For years, critics have argued that proxy advisory firms have too much influence and raise conflict of interest and other regulatory issues that have been inadequately addressed (see "SEC Radar Targets Proxy Voting Advice," Expect Focus, Vol. I, Winter 2012). Although some have envisioned that the SEC would take formal action to impose significant additional regulatory requirements, the Bulletin merely expresses current views of the SEC staff and is not binding on the Commission.

While the Bulletin, dated June 30, 2014, sets forth numerous practices that investment advisers may wish to follow, the practices would generally involve refinements rather than marked changes in investment advisers’ current operations. Moreover, the staff frames most of these practices as suggestions for consideration, not things investment advisers "must" or even "should" do.

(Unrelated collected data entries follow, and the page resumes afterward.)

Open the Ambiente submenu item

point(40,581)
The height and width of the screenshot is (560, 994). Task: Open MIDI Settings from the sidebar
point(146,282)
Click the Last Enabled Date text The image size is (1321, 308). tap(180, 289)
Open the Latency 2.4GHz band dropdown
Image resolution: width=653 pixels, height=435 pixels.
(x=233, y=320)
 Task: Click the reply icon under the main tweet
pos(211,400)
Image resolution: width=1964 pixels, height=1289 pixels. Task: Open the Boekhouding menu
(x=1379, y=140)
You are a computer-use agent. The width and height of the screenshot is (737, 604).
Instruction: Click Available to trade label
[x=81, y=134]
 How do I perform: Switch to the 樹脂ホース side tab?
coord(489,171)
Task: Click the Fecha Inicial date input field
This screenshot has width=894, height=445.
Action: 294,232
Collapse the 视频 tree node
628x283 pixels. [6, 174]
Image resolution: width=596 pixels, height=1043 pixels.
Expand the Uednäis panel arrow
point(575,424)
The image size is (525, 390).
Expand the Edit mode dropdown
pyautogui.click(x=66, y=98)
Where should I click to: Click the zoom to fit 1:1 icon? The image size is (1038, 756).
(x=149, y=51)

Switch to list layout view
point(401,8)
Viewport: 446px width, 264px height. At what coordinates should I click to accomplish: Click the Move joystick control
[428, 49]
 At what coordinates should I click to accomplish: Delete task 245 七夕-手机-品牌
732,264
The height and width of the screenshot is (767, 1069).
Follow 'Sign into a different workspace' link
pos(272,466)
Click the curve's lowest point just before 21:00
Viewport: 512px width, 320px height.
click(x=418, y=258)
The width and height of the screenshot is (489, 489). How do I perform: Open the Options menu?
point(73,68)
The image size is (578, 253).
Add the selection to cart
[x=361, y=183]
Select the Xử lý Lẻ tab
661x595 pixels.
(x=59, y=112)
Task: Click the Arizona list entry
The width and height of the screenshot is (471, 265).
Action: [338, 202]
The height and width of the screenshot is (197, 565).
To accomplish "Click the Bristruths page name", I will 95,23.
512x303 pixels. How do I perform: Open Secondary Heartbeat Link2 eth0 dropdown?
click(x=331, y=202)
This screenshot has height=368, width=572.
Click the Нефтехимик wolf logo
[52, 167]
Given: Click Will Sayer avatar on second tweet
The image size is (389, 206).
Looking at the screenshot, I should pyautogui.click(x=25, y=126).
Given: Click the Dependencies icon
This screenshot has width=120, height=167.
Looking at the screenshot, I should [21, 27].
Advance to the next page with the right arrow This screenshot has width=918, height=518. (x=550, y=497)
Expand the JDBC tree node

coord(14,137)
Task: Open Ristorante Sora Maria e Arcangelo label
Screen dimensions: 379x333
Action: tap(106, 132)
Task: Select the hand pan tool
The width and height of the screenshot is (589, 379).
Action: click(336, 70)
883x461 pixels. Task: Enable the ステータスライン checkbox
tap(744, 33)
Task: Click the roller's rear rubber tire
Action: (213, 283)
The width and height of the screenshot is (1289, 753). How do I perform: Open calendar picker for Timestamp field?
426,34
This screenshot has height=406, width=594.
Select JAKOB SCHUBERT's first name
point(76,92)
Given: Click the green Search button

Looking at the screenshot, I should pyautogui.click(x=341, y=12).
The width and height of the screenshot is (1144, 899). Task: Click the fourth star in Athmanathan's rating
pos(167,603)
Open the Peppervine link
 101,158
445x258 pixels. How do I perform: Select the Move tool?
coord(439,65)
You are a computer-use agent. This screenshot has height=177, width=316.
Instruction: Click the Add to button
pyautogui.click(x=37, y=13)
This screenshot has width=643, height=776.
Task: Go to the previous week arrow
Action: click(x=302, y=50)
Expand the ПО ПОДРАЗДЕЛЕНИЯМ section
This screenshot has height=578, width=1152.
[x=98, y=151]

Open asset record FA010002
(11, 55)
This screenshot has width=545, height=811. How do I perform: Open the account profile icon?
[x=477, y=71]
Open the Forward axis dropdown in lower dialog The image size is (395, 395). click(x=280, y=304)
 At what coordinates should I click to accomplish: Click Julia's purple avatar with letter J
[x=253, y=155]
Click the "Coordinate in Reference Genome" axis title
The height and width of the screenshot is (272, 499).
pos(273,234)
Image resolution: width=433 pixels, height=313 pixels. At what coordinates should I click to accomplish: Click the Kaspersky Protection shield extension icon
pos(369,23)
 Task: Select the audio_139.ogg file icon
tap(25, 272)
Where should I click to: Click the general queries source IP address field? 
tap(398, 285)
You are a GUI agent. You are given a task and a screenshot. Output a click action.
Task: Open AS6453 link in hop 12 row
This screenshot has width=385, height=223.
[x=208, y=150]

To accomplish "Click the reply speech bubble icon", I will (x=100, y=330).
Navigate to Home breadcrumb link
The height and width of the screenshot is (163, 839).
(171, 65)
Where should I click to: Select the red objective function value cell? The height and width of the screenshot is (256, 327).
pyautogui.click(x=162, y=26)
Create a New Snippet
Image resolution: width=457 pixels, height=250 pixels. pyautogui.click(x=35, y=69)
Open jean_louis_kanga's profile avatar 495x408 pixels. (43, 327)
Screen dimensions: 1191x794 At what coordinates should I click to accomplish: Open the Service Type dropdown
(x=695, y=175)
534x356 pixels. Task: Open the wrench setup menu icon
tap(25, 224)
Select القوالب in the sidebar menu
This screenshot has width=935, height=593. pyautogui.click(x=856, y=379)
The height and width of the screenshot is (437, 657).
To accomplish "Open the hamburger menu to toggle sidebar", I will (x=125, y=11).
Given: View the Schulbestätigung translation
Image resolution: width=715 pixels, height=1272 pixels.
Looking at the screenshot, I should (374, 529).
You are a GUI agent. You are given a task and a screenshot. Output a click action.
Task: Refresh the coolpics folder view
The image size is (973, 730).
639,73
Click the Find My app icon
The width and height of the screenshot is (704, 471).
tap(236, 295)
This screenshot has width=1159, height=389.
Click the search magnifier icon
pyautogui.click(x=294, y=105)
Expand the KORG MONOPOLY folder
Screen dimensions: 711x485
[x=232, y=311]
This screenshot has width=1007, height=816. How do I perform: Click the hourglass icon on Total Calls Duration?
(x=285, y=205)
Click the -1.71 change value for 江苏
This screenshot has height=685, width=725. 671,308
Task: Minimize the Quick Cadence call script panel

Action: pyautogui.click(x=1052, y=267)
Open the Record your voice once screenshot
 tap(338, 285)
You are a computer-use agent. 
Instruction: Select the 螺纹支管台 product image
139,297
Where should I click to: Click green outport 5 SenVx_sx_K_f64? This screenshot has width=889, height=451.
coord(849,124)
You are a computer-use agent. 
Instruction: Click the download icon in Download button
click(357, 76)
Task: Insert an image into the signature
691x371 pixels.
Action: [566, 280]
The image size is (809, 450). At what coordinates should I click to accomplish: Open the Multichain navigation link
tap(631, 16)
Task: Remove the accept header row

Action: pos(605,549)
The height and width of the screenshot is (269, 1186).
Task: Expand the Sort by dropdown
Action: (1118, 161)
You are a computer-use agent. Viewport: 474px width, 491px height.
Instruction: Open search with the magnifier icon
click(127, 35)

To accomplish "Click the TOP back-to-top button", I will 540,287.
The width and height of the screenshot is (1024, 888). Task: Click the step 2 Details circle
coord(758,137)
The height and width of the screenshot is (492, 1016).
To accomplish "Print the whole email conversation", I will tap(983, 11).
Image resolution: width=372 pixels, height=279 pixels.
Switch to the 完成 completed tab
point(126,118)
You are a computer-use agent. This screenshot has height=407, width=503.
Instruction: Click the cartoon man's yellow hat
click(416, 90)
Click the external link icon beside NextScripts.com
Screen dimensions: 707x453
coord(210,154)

The staff’s stronger statements in the Bulletin include guidance that investment advisers "should":

  • review at least annually the adequacy of their proxy voting policies and procedures;
  • ascertain that proxy advisory firms that they retain have the capacity (a) to adequately analyze proxy issues and, (b) to make any voting recommendations on the basis of accurate information;
  • reasonably assure themselves that any proxy advisory firms that they determine to have based recommendations on inaccurate information take responsive actions that are reasonably designed to prevent recurrences; and
  • implement measures reasonably designed (a) to provide sufficient oversight of proxy advisory firms to ensure that the investment advisers meet their proxy voting obligations to clients and (b) to identify and address the relevant conflicts of interest to which the proxy advisory firms can be subject.